L'Europe veut plus d'ADAS

(Paris, le 3 mai 2019)

Très exigeante en matière de normes antipollution, la Commission Européenne veut aussi obtenir plus de résultats en matière de sécurité routière. Et pour cela elle veut toujours plus d’aides à la conduite.

Chaque  nouveau modèle qui sort propose aujourd’hui plus d’une vingtaine d’aides à la conduite (ce qu’on appelle en anglais des ADAS : advanced driving assistance systems). Ces équipements sont généralement en option, avec tout de même une base en série qui comprend généralement le freinage autonome d’urgence, l’anti angle mort et la reconnaissance optique des panneaux.

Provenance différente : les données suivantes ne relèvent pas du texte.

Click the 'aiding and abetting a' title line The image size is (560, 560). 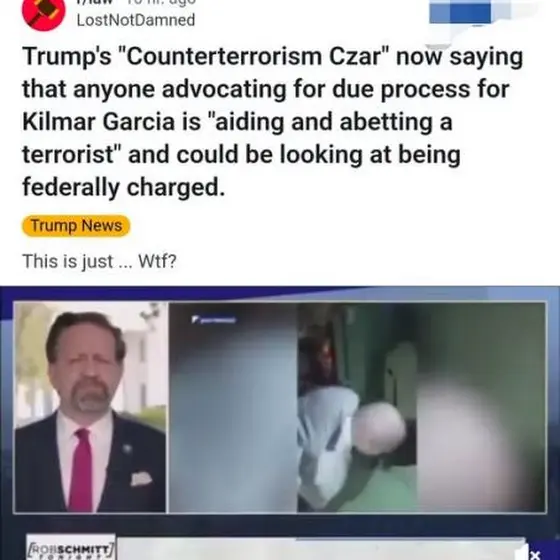[x=237, y=122]
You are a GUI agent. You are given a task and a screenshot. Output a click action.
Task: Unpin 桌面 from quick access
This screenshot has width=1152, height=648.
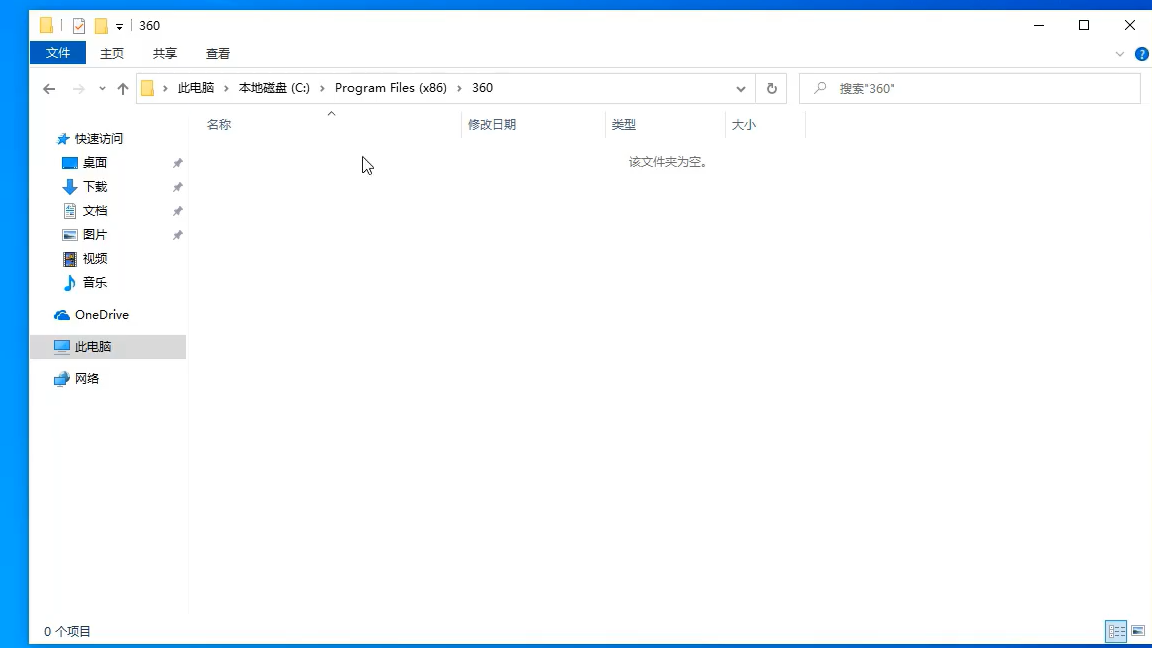[x=177, y=162]
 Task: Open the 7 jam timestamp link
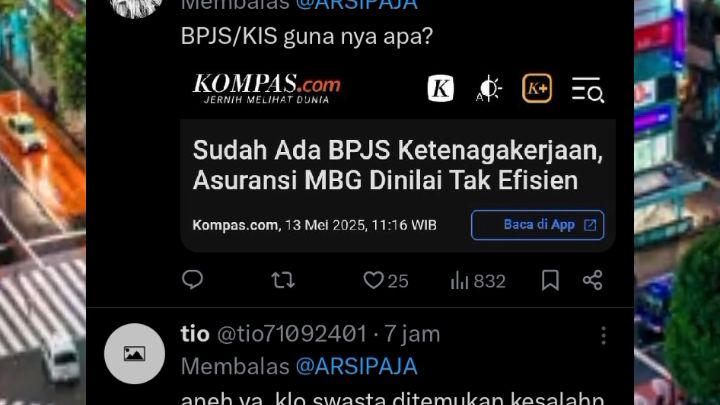(x=412, y=334)
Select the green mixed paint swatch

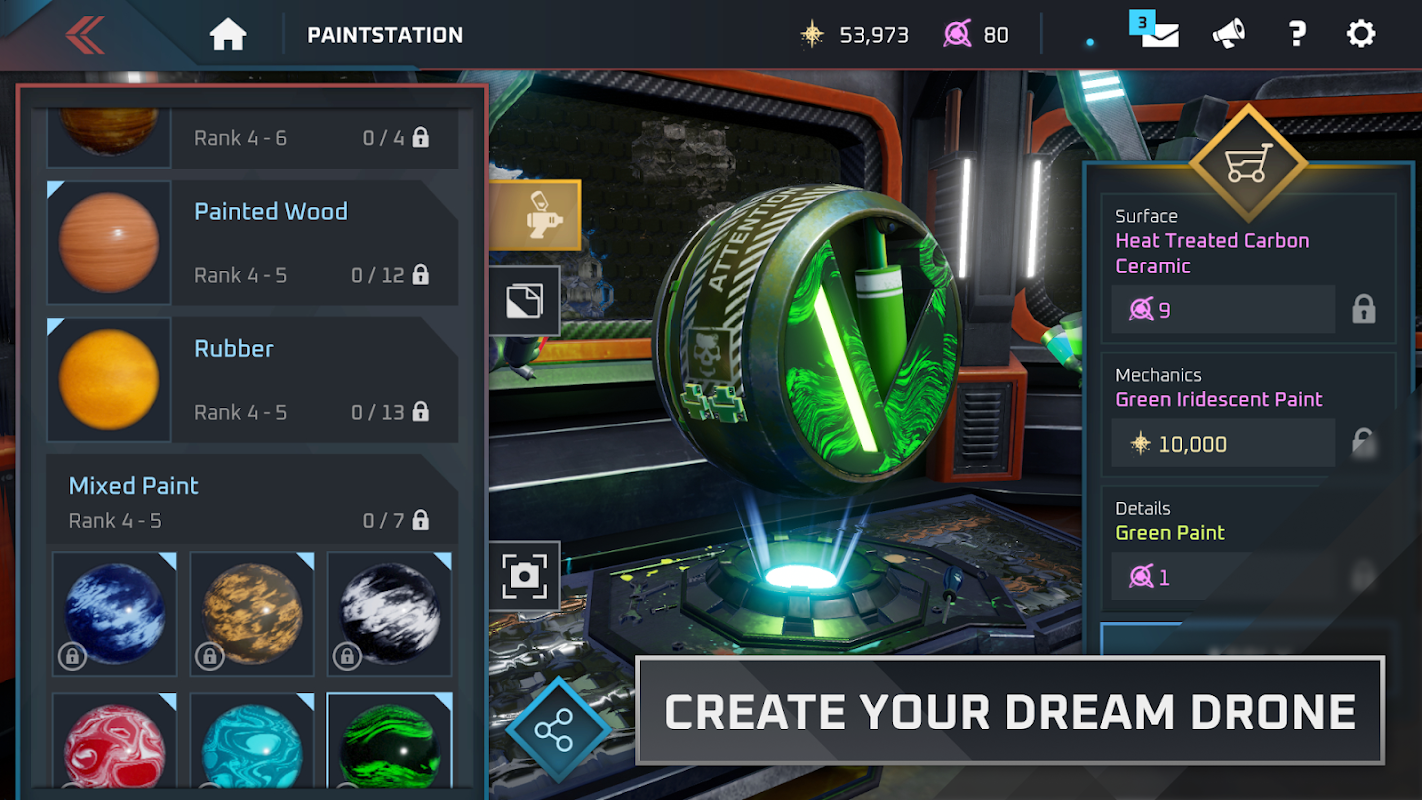point(390,741)
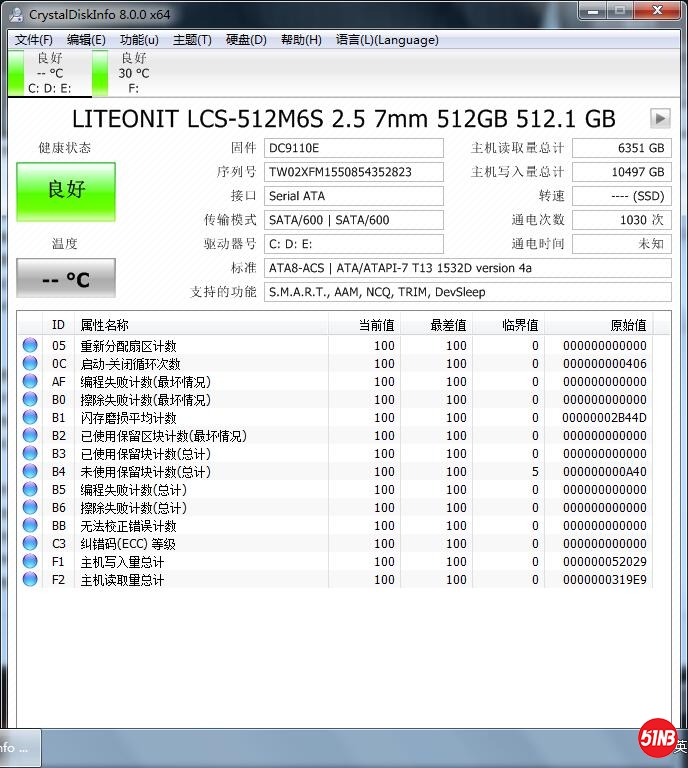The image size is (688, 768).
Task: Click the 51NB watermark logo
Action: coord(658,739)
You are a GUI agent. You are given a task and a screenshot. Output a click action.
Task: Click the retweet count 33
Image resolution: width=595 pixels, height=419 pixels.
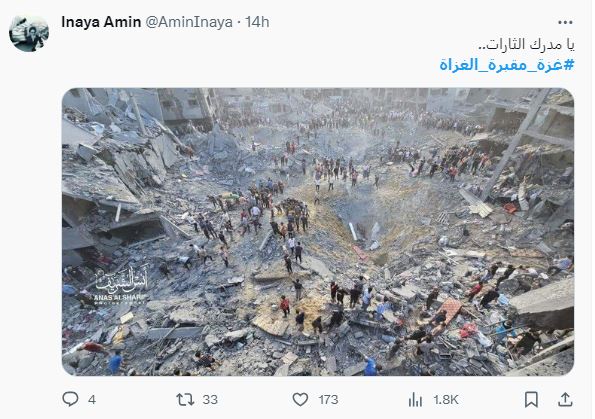(x=210, y=400)
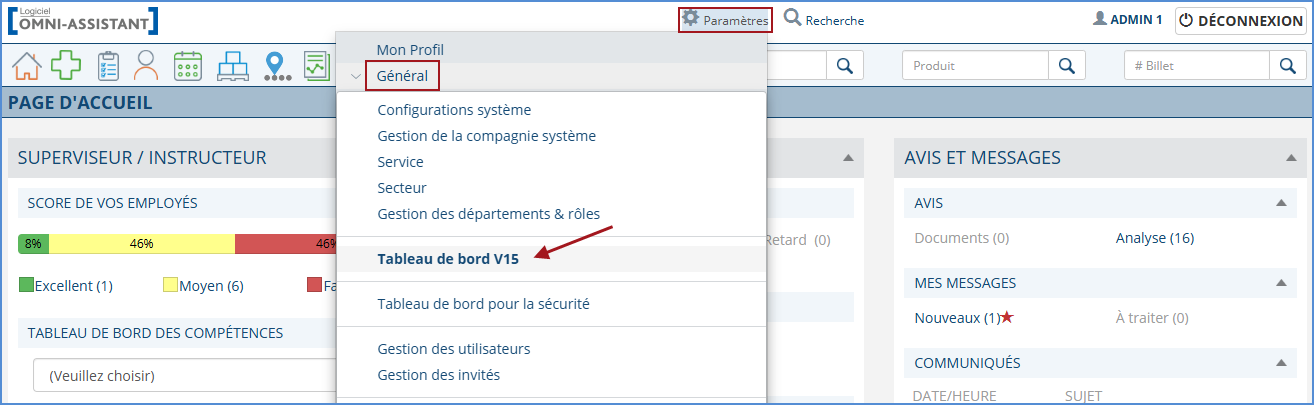Open the 'Analyse (16)' link
Viewport: 1314px width, 405px height.
pyautogui.click(x=1154, y=238)
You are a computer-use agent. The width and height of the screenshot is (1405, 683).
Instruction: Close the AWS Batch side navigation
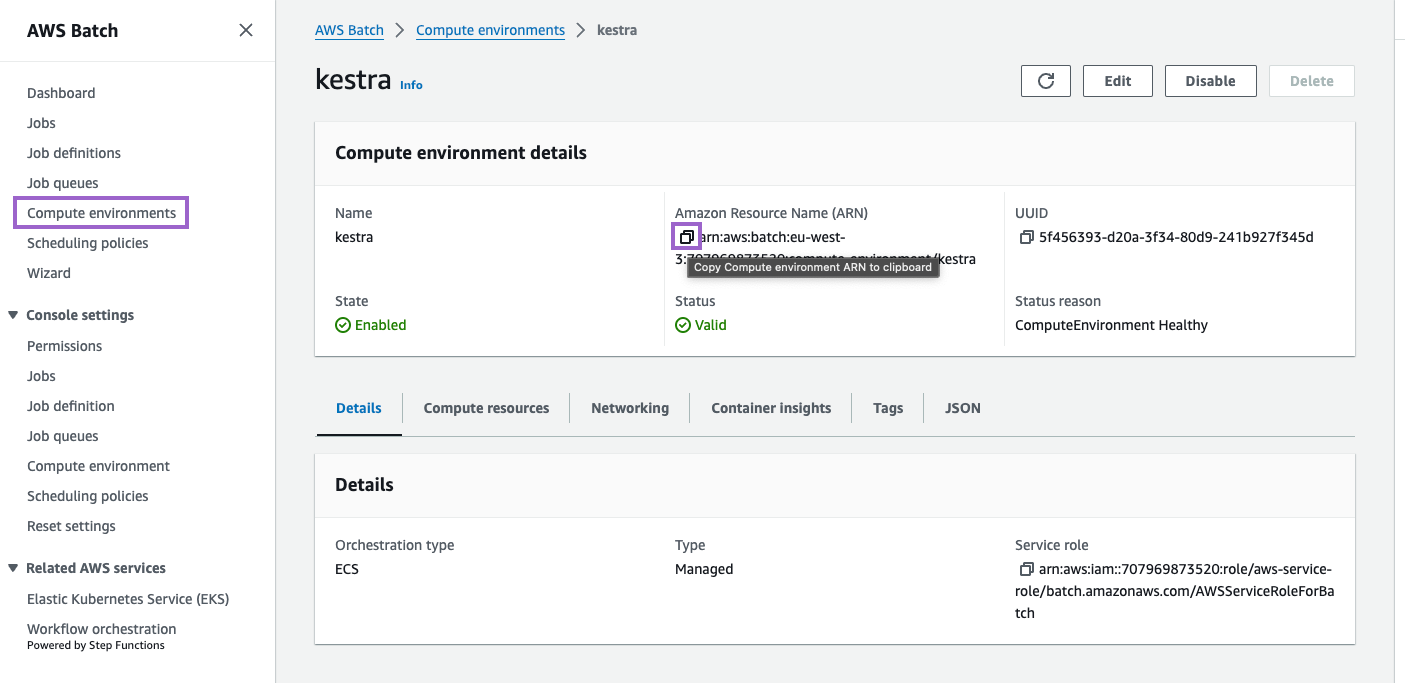(x=246, y=30)
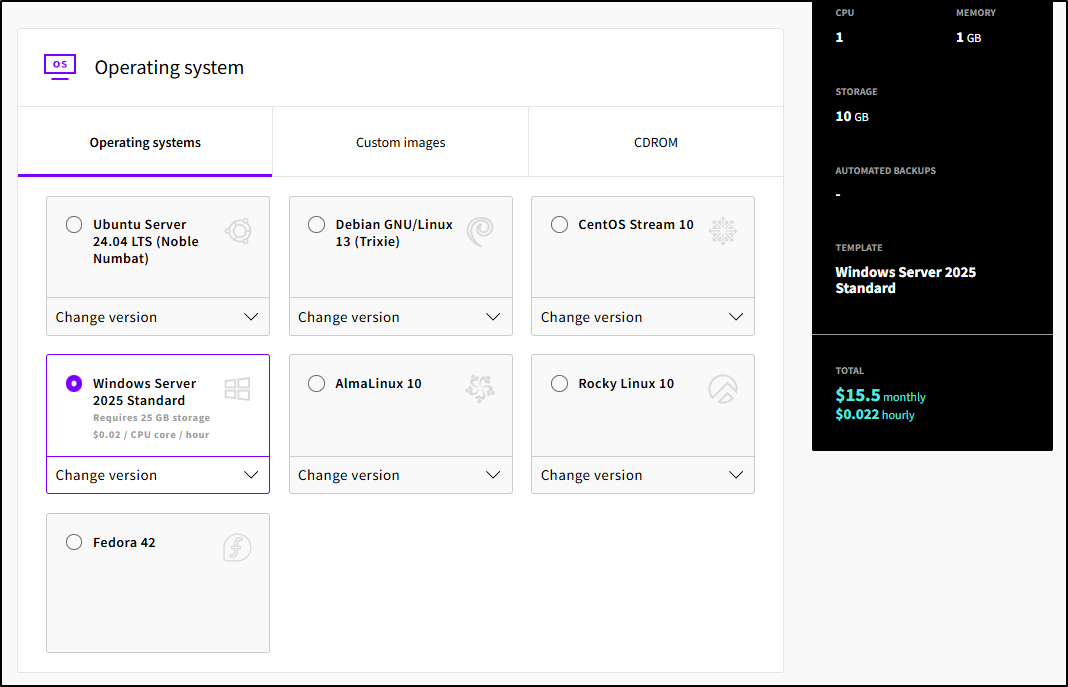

Tous ces systèmes, qui utilisent des capteurs comme des radars et des caméras, ont longtemps été réservés aux véhicules haut de gamme. Ils existent d’ailleurs depuis une bonne quinzaine d’années. Mais, la technologie a évolué et la stratégie de plateformes mise en place par les constructeurs conduit aussi à faire beaucoup plus de volumes pour amortir les coûts.

L’Europe veut que la démocratisation se fasse encore plus vite. En mai 2018, la Commission avait déjà proposé de rendre obligatoires certains systèmes, comme ceux réduisant les angles morts dangereux sur les camions et les autobus, ou encore ceux avertissant les conducteurs en cas de somnolence ou de distraction. Elle avait inscrit dans la réglementation une obligation pour le contrôle électronique de la stabilité (ESC), les systèmes avancés de freinage d'urgence et les systèmes d'alerte en cas de déviation de trajectoire sur les camions et les autobus.

À partir de 2022, la liste va encore s’allonger. Deviendront ainsi obligatoires sur les véhicules neufs : l’avertissement en cas de somnolence ou de distraction du conducteur, l’adaptation intelligente de la vitesse, l’aide au maintien de la trajectoire, l’aide au freinage d'urgence, l’aide à la marche arrière par caméra ou capteurs, ainsi qu’un enregistreur de données en cas d'accident.

Grâce à ces équipements, Bruxelles entend sauver plus de 25 000 vies et éviter au moins 140 000 blessures graves d'ici à 2038. L'objectif à long terme est d’arriver à un niveau proche de zéro d'ici à 2050.